Your assignment:
Print exactly the lines from the one that contains "Viewport: 530px width, 511px height." through the final line of the entries below, both included, and nothing else; omit the pictures.

************

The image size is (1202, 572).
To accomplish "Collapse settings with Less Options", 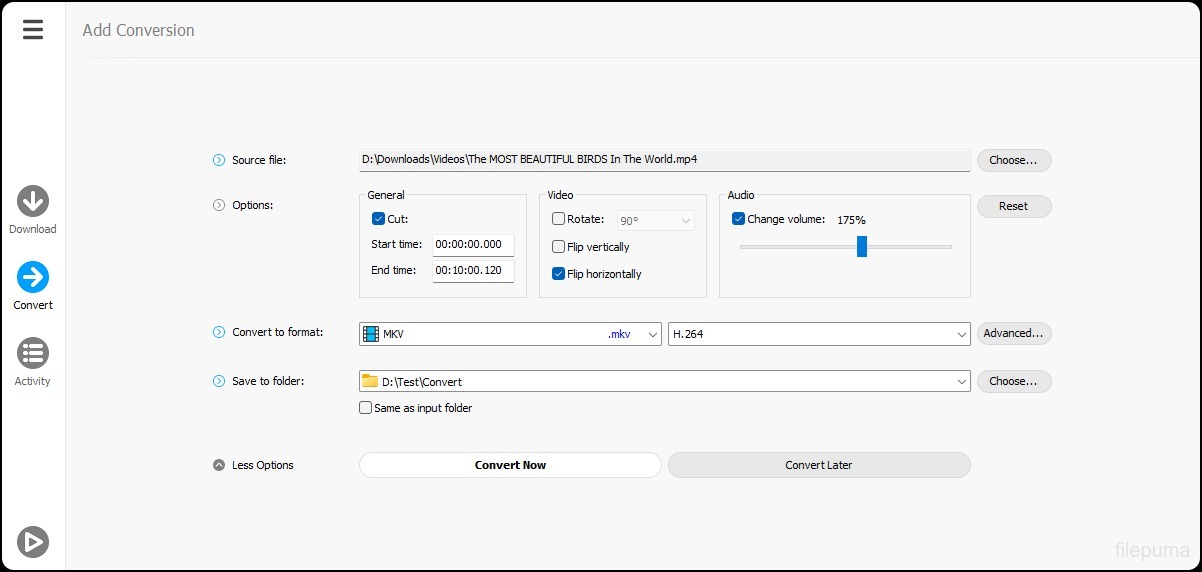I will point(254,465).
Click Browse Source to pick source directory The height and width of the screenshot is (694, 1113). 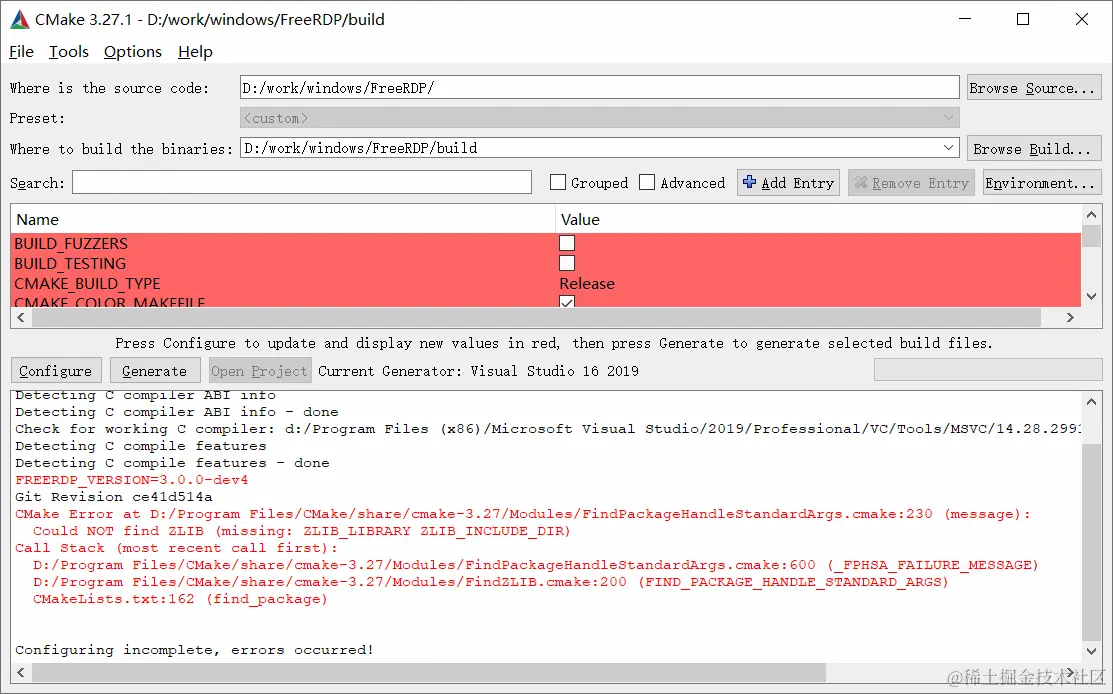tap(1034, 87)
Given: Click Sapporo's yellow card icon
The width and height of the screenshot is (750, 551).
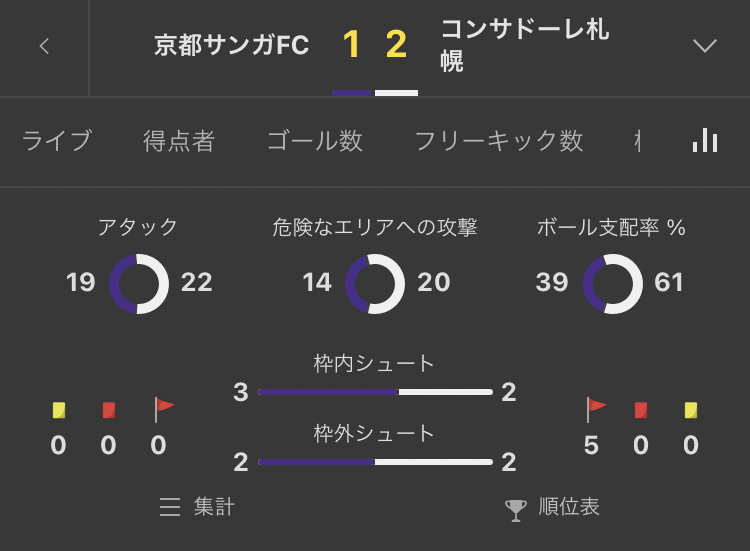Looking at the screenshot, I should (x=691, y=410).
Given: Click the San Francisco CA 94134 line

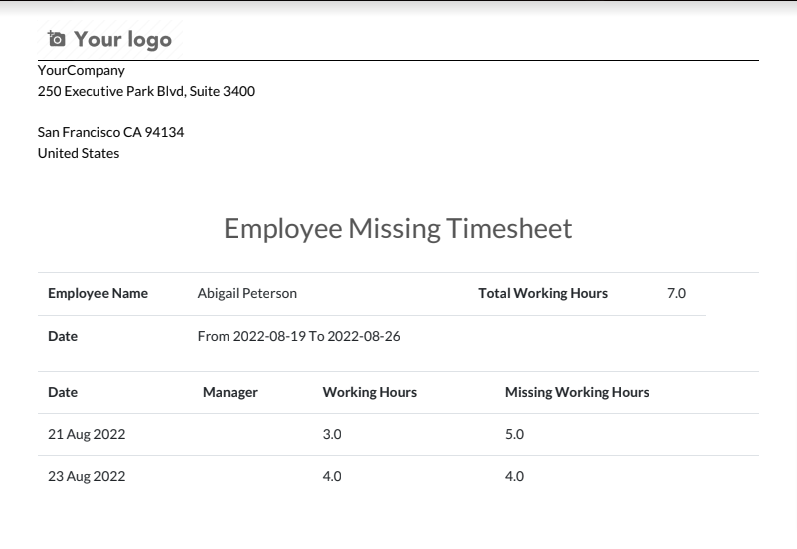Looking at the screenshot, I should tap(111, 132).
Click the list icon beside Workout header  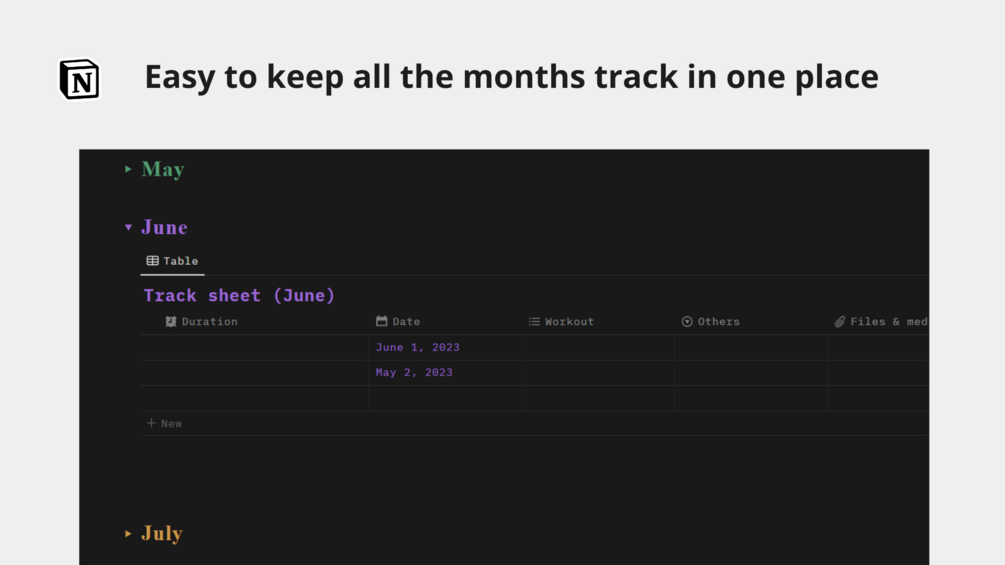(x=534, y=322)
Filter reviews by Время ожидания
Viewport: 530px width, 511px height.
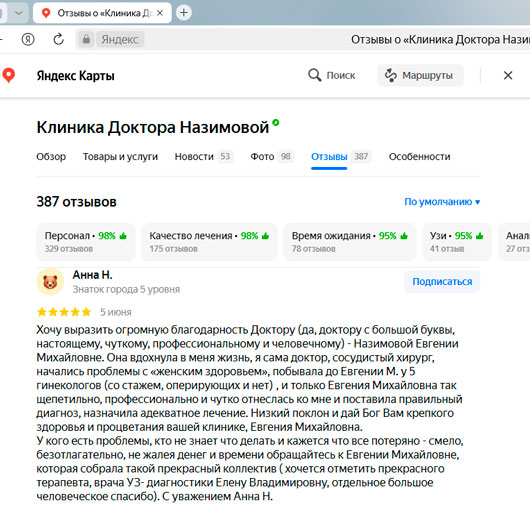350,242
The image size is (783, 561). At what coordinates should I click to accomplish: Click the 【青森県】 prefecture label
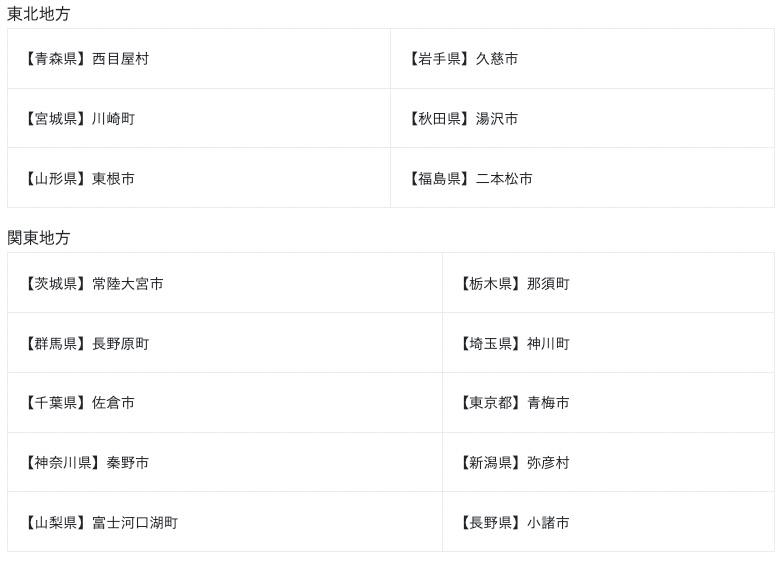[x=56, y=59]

************

Final answer:
Viewport: 530px width, 511px height.
350,242
The image size is (783, 561). At what coordinates should I click to accomplish: Click the 【青森県】 prefecture label
[x=56, y=59]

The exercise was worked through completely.